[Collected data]

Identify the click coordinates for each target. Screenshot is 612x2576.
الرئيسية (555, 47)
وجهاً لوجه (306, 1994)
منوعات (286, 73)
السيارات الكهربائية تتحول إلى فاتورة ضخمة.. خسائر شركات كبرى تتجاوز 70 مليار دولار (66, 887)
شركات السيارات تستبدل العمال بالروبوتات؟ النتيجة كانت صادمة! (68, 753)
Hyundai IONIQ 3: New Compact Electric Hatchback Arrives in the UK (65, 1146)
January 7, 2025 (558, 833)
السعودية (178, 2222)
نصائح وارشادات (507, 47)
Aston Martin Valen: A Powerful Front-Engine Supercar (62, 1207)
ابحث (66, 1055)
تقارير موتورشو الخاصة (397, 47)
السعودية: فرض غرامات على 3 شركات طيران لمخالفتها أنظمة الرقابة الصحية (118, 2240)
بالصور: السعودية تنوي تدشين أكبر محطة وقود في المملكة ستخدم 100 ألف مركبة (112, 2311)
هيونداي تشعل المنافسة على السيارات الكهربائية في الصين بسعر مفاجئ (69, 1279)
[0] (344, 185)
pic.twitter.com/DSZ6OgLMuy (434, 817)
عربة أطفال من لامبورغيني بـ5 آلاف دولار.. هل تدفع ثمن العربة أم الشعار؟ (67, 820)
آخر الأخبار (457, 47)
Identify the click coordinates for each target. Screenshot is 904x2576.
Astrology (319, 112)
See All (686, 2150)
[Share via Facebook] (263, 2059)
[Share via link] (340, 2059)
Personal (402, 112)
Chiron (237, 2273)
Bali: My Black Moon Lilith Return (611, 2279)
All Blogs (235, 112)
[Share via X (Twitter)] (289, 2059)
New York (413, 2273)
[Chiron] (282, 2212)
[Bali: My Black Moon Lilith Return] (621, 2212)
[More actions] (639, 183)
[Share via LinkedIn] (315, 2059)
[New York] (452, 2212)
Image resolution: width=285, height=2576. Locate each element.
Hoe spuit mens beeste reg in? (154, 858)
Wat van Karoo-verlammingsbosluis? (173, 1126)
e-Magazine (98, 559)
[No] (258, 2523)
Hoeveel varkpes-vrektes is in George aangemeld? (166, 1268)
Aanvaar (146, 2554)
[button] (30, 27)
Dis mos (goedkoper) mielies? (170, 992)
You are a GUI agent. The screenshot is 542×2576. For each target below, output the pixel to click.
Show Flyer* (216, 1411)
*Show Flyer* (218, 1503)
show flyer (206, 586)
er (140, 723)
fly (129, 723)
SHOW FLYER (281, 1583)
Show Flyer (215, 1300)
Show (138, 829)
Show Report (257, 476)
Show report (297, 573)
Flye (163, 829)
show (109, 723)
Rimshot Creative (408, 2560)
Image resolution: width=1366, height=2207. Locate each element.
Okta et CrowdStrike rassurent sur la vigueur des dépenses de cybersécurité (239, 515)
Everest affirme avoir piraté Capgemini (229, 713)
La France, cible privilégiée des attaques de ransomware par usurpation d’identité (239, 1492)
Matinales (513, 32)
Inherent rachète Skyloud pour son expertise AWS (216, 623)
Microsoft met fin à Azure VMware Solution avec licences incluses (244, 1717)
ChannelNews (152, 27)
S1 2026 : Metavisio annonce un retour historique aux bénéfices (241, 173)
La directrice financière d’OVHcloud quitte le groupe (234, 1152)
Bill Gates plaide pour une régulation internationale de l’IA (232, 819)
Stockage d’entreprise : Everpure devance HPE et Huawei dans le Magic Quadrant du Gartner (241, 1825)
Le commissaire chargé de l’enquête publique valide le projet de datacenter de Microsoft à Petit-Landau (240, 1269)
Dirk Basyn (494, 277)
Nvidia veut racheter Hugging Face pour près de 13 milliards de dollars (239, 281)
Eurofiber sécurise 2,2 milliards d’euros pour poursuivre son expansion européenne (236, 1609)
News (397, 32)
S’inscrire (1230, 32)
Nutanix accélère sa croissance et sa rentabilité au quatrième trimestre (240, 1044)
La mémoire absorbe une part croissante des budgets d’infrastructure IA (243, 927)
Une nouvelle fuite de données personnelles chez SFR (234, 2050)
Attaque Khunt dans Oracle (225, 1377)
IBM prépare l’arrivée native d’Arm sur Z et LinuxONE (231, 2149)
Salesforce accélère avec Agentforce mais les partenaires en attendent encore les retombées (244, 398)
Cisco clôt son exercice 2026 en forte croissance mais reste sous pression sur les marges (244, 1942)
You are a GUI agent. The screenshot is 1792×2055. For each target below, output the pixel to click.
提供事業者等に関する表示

> _Task goal_
Reproduce exactly the entries above, limited to the lines from the one with "Astrology (319, 112)" through the one with "[New York] (452, 2212)", both included.

> _Output for this exercise_
Astrology (319, 112)
See All (686, 2150)
[Share via Facebook] (263, 2059)
[Share via link] (340, 2059)
Personal (402, 112)
Chiron (237, 2273)
Bali: My Black Moon Lilith Return (611, 2279)
All Blogs (235, 112)
[Share via X (Twitter)] (289, 2059)
New York (413, 2273)
[Chiron] (282, 2212)
[Bali: My Black Moon Lilith Return] (621, 2212)
[More actions] (639, 183)
[Share via LinkedIn] (315, 2059)
[New York] (452, 2212)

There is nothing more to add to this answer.